##### Input data #####

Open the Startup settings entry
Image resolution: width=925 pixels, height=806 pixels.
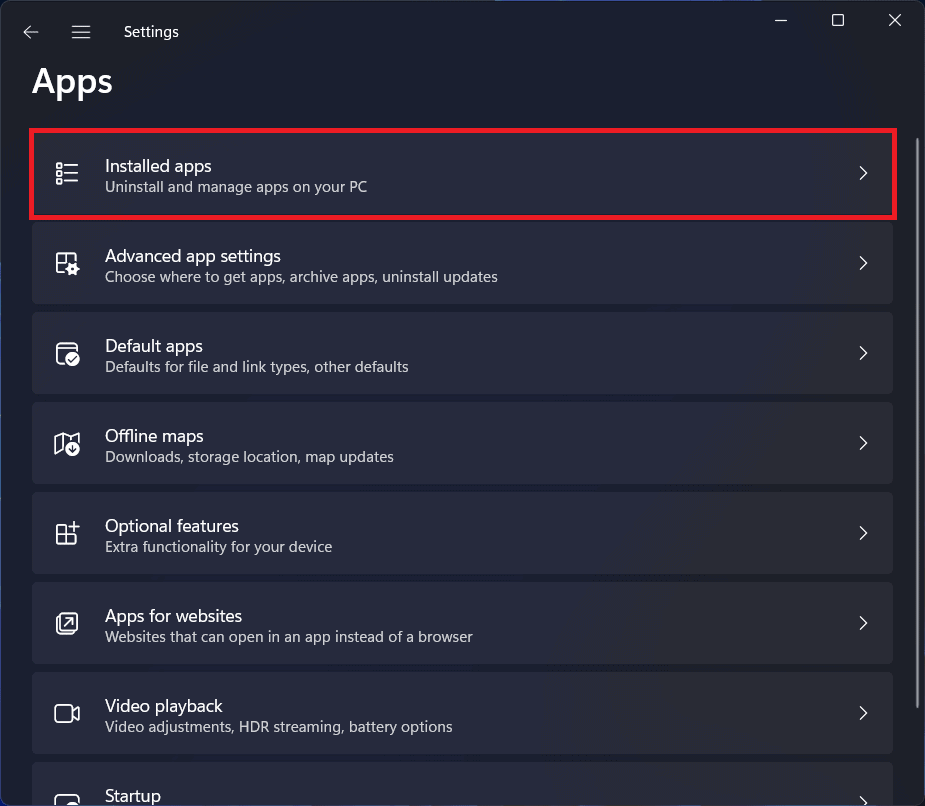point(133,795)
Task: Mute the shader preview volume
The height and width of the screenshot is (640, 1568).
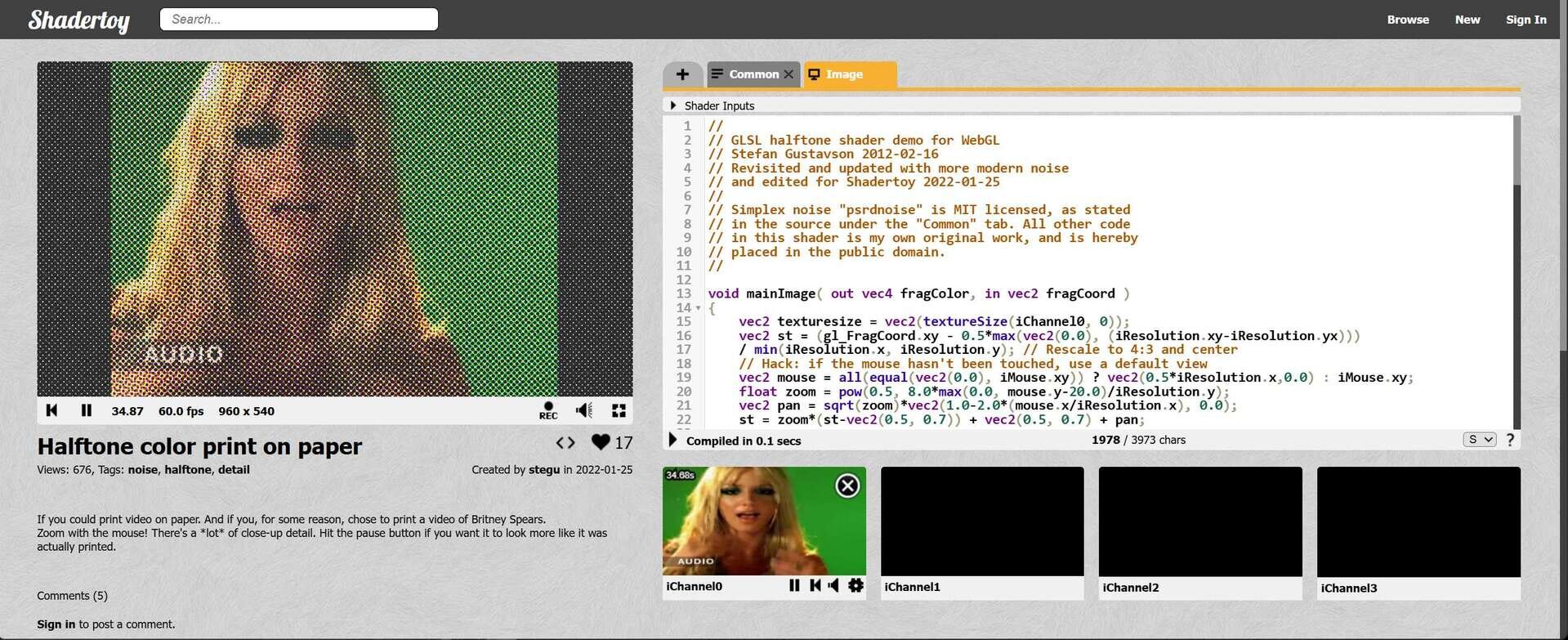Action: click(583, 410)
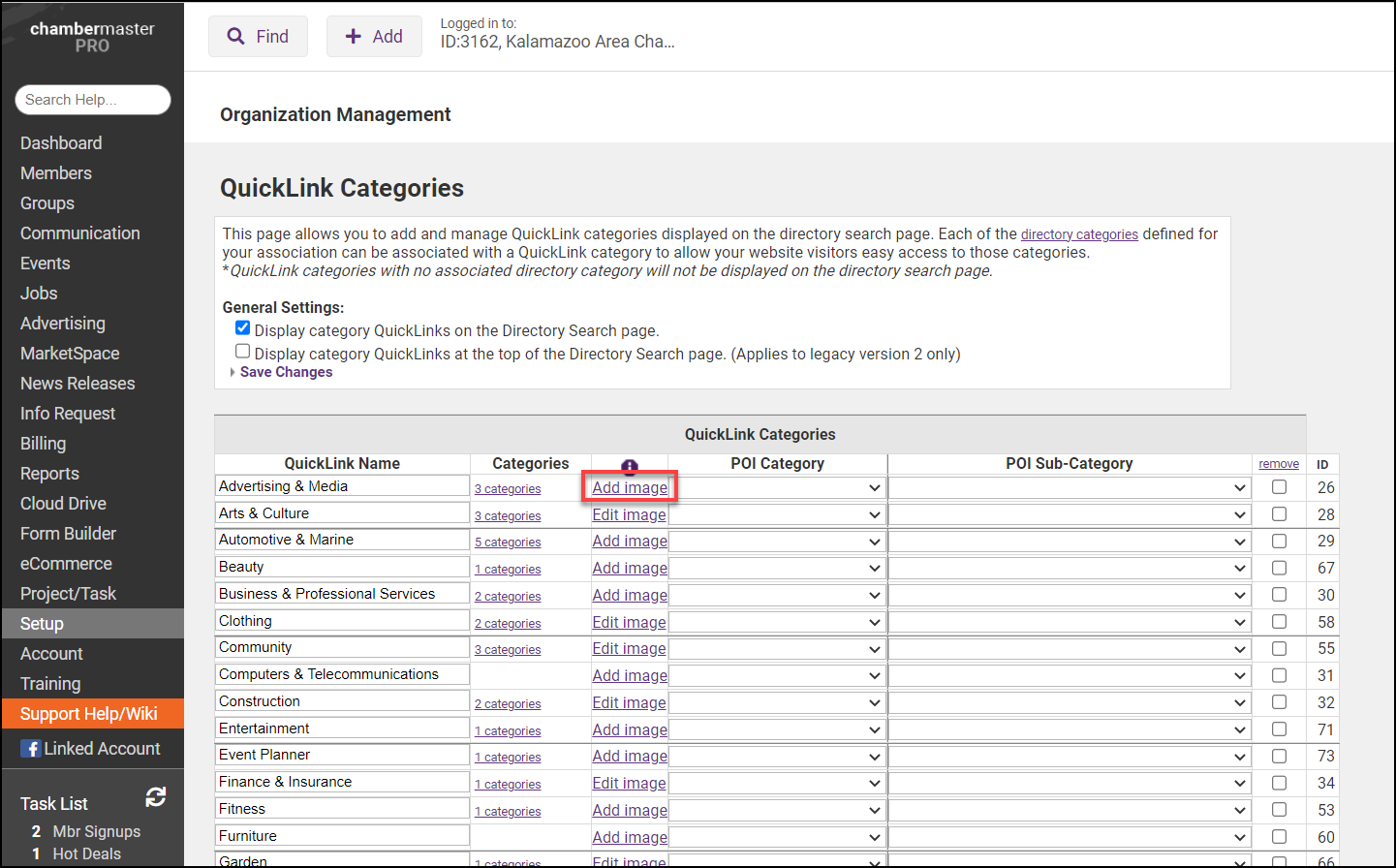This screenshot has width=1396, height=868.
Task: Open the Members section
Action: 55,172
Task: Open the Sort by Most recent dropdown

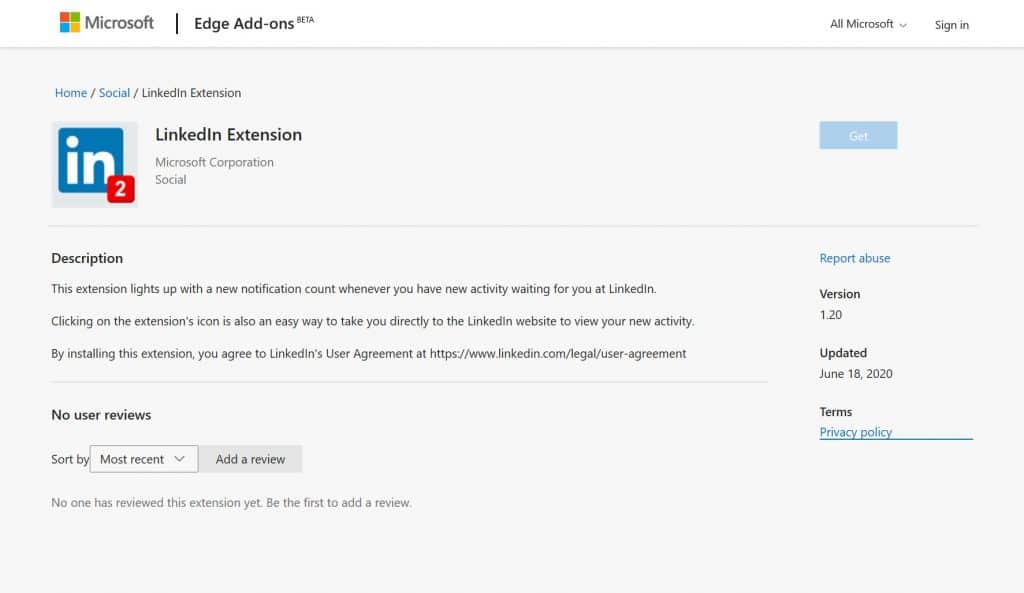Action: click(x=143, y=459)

#####
##### Input data #####

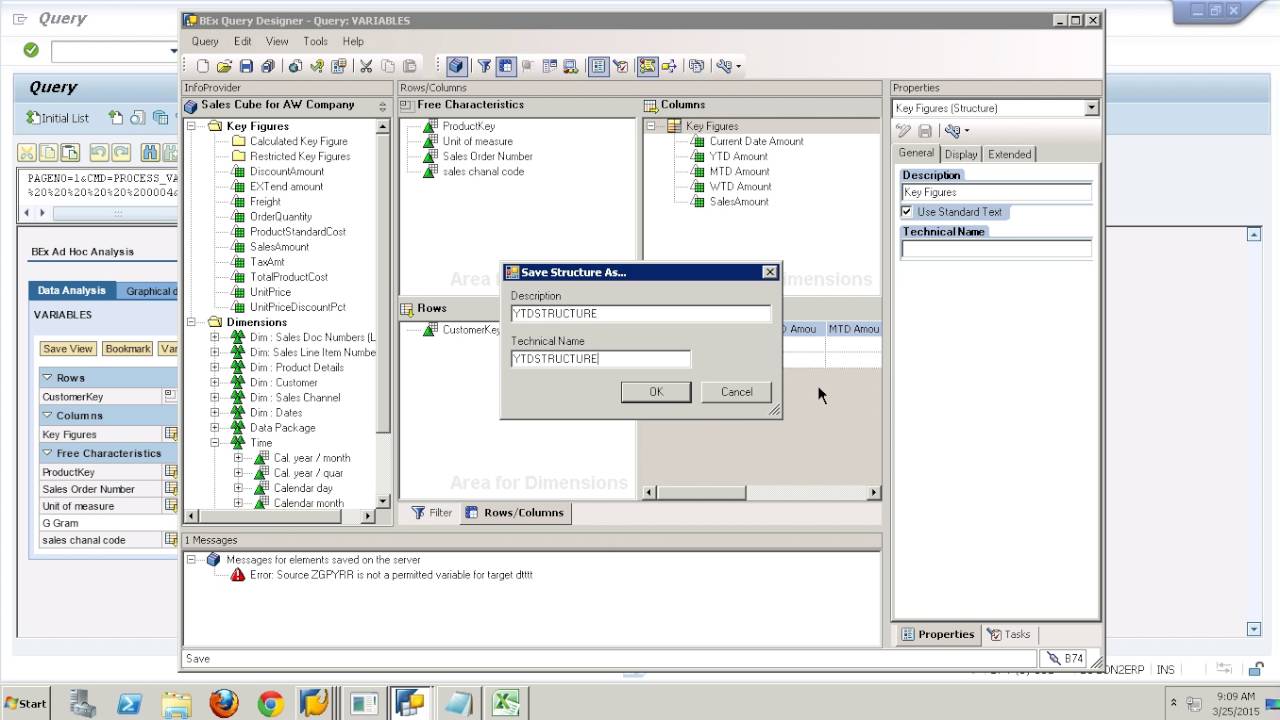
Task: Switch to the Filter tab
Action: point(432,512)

#####

▶ **Assignment**: For this task, return exactly the stretch of the listing above from the line with "Open the Startup settings entry" through the line with "Task: Mute the shader preview volume", inclusive and without pictures.

▶ **Your solution**:
Open the Startup settings entry
Image resolution: width=925 pixels, height=806 pixels.
point(133,795)
Task: Mute the shader preview volume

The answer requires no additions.